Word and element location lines
^^^^^^^^^^^^^^^^
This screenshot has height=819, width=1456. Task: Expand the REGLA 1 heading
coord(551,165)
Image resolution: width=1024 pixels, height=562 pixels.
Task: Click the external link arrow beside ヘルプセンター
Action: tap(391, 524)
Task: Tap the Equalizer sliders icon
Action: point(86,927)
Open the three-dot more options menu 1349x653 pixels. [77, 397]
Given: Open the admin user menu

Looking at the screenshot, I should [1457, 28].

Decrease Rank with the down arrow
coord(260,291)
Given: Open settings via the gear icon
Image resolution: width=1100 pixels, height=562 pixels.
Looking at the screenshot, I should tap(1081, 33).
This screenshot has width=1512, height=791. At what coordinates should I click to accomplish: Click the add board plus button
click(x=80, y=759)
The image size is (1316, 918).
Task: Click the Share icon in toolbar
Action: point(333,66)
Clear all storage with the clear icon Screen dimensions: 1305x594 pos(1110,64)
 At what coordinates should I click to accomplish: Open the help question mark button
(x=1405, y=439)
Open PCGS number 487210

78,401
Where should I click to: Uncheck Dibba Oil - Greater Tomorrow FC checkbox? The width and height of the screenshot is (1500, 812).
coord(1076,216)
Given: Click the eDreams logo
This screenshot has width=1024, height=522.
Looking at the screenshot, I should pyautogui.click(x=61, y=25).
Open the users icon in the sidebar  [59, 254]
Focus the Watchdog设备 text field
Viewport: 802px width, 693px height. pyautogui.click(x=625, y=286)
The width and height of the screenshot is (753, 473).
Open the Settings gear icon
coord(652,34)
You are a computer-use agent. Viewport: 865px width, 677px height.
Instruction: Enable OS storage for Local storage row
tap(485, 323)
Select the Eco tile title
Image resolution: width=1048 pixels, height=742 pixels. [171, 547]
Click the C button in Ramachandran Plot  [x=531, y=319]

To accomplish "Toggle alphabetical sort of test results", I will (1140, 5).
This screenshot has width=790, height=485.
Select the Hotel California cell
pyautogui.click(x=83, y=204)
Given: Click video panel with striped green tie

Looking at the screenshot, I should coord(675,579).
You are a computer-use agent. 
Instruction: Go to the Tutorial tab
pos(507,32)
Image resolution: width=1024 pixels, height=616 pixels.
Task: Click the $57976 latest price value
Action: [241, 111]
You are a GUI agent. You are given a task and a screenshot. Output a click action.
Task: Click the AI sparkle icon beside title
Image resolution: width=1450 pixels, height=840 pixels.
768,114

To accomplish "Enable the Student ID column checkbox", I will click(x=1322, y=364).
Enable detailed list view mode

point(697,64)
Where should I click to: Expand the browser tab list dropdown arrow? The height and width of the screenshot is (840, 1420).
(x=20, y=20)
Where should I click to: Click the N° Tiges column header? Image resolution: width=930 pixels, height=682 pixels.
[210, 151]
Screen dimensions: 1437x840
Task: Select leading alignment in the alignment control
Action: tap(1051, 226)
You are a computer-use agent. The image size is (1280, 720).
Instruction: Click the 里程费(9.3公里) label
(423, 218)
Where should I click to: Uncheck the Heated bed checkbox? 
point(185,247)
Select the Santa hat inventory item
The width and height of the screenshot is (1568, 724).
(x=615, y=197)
^^^^^^^^^^^^^^^^
**WHAT IS EXPECTED:** Return these lines word for word, all of them.

**IN RESPONSE:**
This screenshot has height=819, width=1456. Task: Expand the REGLA 1 heading
coord(551,165)
Image resolution: width=1024 pixels, height=562 pixels.
Task: Click the external link arrow beside ヘルプセンター
Action: tap(391, 524)
Task: Tap the Equalizer sliders icon
Action: point(86,927)
Open the three-dot more options menu 1349x653 pixels. [77, 397]
Given: Open the admin user menu

Looking at the screenshot, I should [1457, 28].

Decrease Rank with the down arrow
coord(260,291)
Given: Open settings via the gear icon
Image resolution: width=1100 pixels, height=562 pixels.
Looking at the screenshot, I should tap(1081, 33).
This screenshot has width=1512, height=791. At what coordinates should I click to accomplish: Click the add board plus button
click(x=80, y=759)
The image size is (1316, 918).
Task: Click the Share icon in toolbar
Action: point(333,66)
Clear all storage with the clear icon Screen dimensions: 1305x594 pos(1110,64)
 At what coordinates should I click to accomplish: Open the help question mark button
(x=1405, y=439)
Open PCGS number 487210

78,401
Where should I click to: Uncheck Dibba Oil - Greater Tomorrow FC checkbox? The width and height of the screenshot is (1500, 812).
coord(1076,216)
Given: Click the eDreams logo
This screenshot has width=1024, height=522.
Looking at the screenshot, I should pyautogui.click(x=61, y=25).
Open the users icon in the sidebar  [59, 254]
Focus the Watchdog设备 text field
Viewport: 802px width, 693px height. pyautogui.click(x=625, y=286)
The width and height of the screenshot is (753, 473).
Open the Settings gear icon
coord(652,34)
You are a computer-use agent. Viewport: 865px width, 677px height.
Instruction: Enable OS storage for Local storage row
tap(485, 323)
Select the Eco tile title
Image resolution: width=1048 pixels, height=742 pixels. [171, 547]
Click the C button in Ramachandran Plot  [x=531, y=319]

To accomplish "Toggle alphabetical sort of test results", I will (1140, 5).
This screenshot has width=790, height=485.
Select the Hotel California cell
pyautogui.click(x=83, y=204)
Given: Click video panel with striped green tie

Looking at the screenshot, I should coord(675,579).
You are a computer-use agent. 
Instruction: Go to the Tutorial tab
pos(507,32)
Image resolution: width=1024 pixels, height=616 pixels.
Task: Click the $57976 latest price value
Action: [241, 111]
You are a GUI agent. You are given a task and a screenshot. Output a click action.
Task: Click the AI sparkle icon beside title
Image resolution: width=1450 pixels, height=840 pixels.
768,114

To accomplish "Enable the Student ID column checkbox", I will click(x=1322, y=364).
Enable detailed list view mode

point(697,64)
Where should I click to: Expand the browser tab list dropdown arrow? The height and width of the screenshot is (840, 1420).
(x=20, y=20)
Where should I click to: Click the N° Tiges column header? Image resolution: width=930 pixels, height=682 pixels.
[210, 151]
Screen dimensions: 1437x840
Task: Select leading alignment in the alignment control
Action: tap(1051, 226)
You are a computer-use agent. The image size is (1280, 720).
Instruction: Click the 里程费(9.3公里) label
(423, 218)
Where should I click to: Uncheck the Heated bed checkbox? 
point(185,247)
Select the Santa hat inventory item
The width and height of the screenshot is (1568, 724).
(x=615, y=197)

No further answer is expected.